** Problem statement **
Go through the records below and copy out every line that contains the word "element".

** The input **
=======

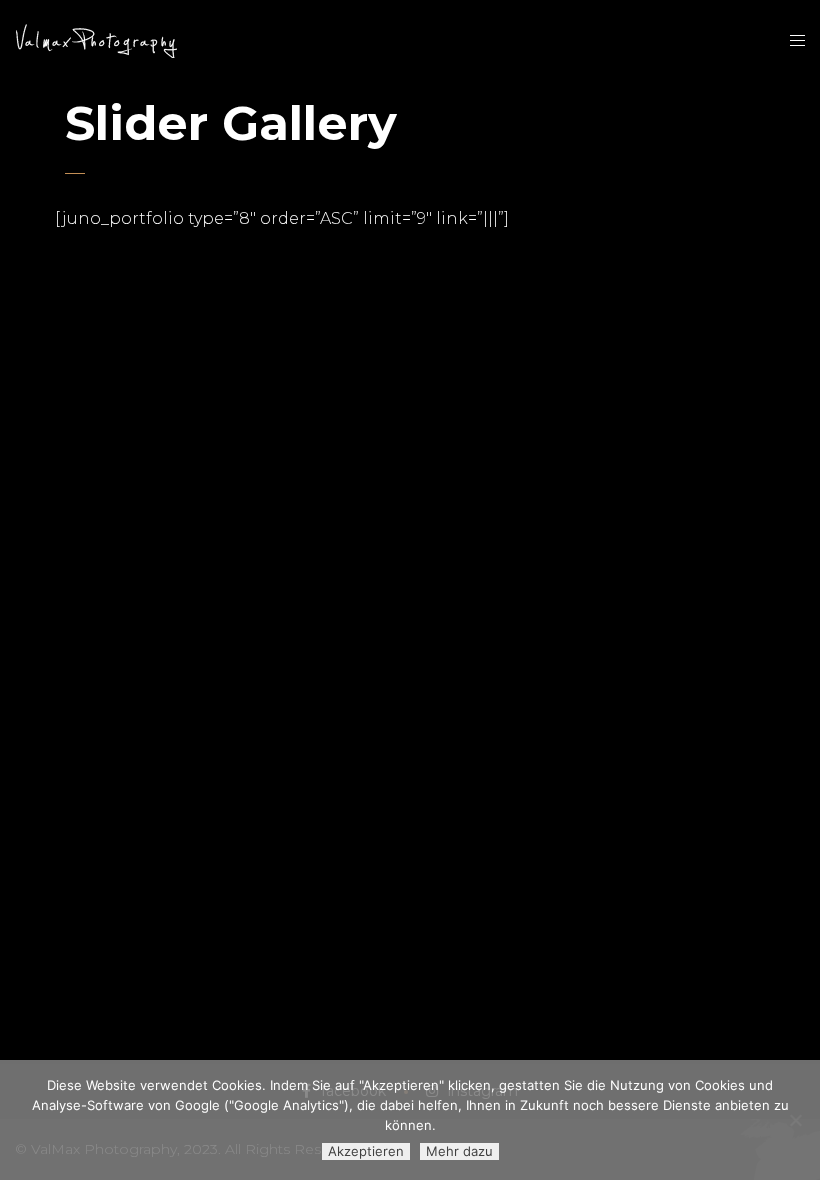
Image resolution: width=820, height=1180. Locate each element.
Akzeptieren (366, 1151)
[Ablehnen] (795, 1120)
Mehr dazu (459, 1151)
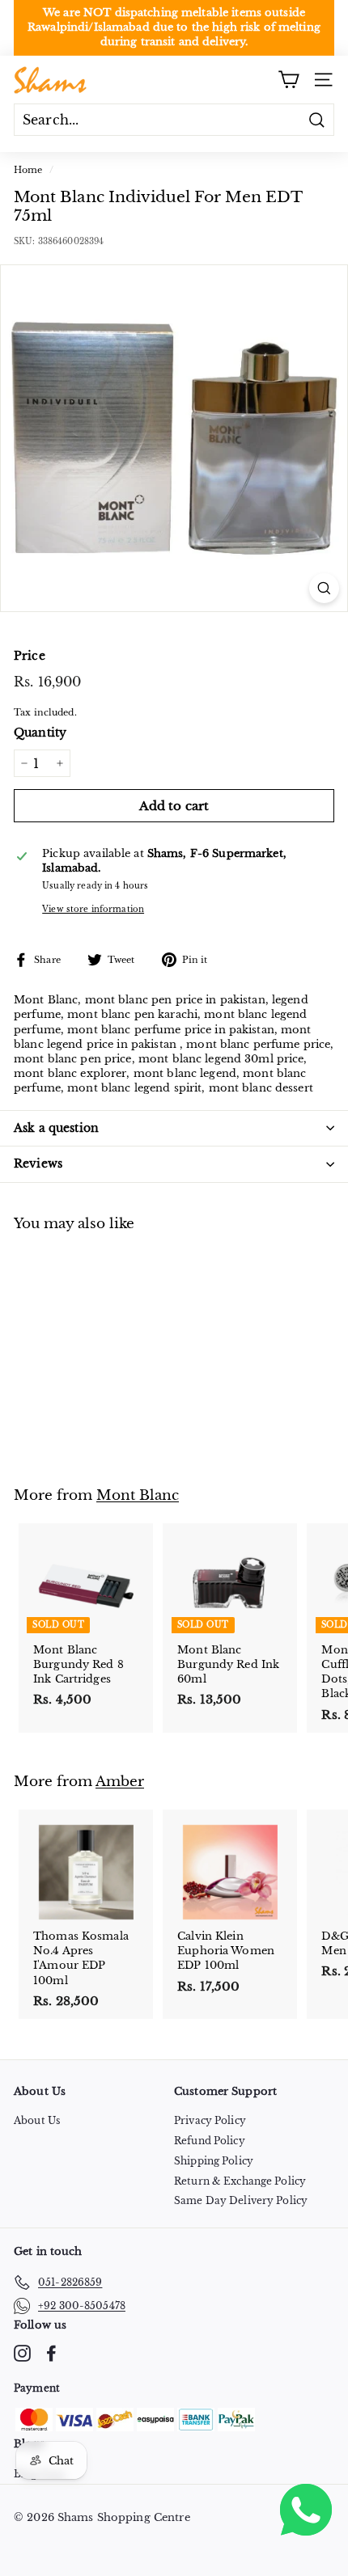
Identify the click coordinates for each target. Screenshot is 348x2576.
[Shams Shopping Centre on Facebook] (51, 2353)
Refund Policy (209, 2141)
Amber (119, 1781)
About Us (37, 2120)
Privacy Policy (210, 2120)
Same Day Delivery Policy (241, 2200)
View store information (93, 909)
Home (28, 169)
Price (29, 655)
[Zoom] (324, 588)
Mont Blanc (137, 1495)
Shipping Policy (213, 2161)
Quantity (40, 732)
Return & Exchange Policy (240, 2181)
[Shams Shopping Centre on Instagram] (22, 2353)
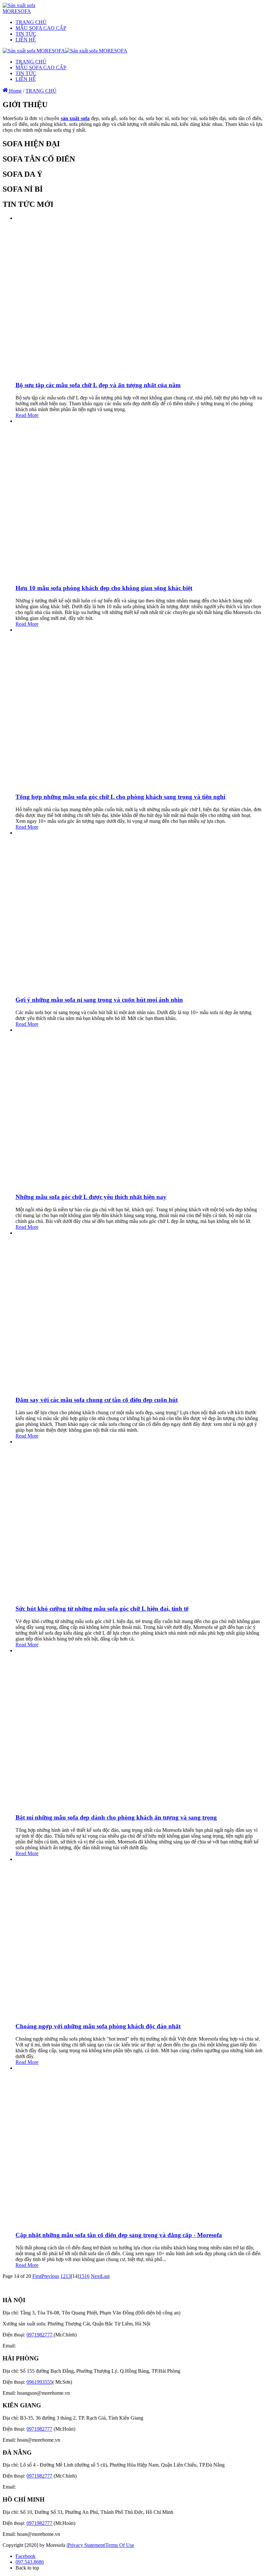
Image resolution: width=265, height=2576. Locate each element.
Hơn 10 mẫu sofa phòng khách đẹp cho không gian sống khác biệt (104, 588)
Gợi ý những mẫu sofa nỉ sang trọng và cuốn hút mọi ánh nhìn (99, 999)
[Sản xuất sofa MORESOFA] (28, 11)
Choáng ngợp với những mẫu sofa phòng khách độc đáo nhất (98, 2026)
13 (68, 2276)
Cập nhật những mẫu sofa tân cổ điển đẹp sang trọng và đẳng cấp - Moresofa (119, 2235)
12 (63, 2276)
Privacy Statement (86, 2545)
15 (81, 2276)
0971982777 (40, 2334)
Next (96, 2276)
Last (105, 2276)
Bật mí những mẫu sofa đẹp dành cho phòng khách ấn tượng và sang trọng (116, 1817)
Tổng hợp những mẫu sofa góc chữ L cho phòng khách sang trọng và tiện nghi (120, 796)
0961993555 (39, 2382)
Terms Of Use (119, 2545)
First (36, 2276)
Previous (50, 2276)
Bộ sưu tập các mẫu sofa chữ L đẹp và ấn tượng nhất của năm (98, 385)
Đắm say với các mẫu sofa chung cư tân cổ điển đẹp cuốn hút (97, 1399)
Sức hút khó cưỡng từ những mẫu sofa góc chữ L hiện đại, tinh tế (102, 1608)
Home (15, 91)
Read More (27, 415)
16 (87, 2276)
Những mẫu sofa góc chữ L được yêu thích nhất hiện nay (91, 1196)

=======

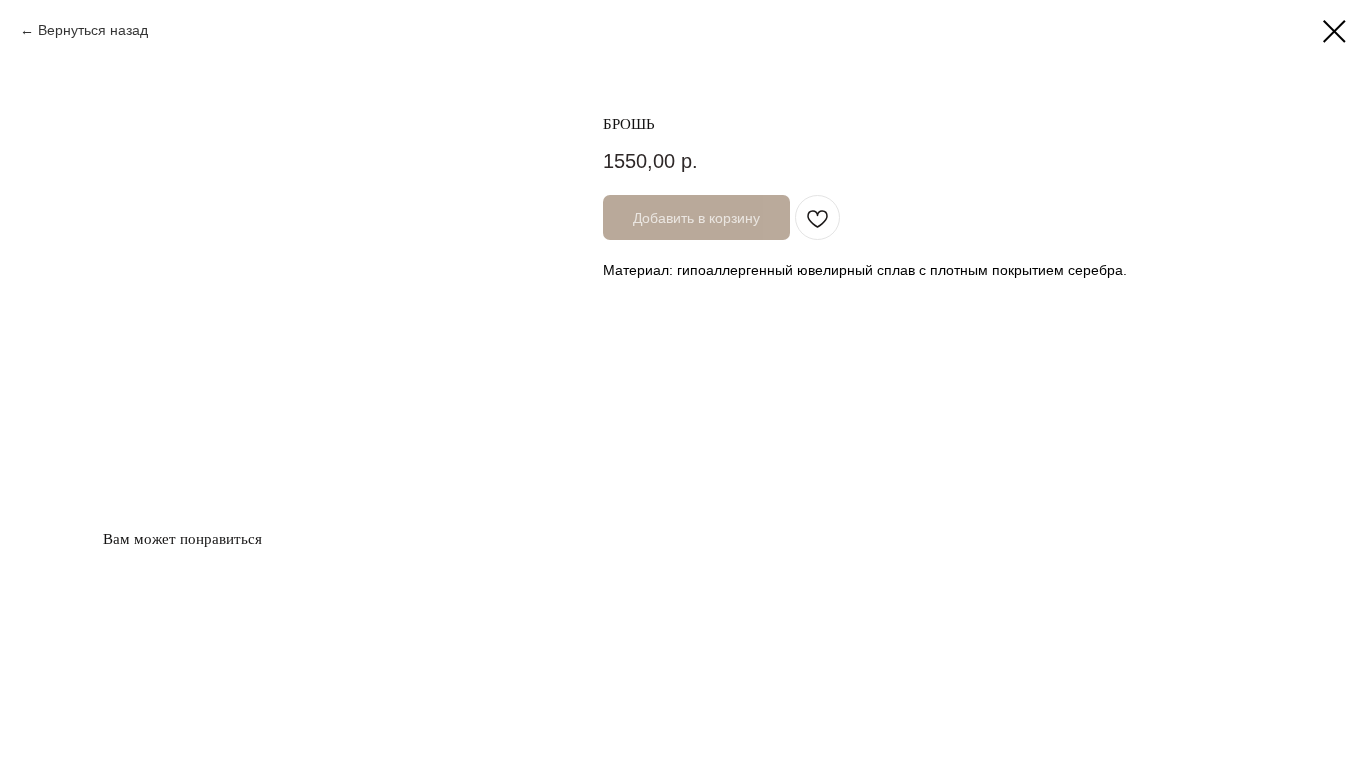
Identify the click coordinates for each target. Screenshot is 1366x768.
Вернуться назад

=======

** Result of this task **
Image resolution: width=820, height=1180. Locate each element.
Image resolution: width=265, height=2576. Locate each element.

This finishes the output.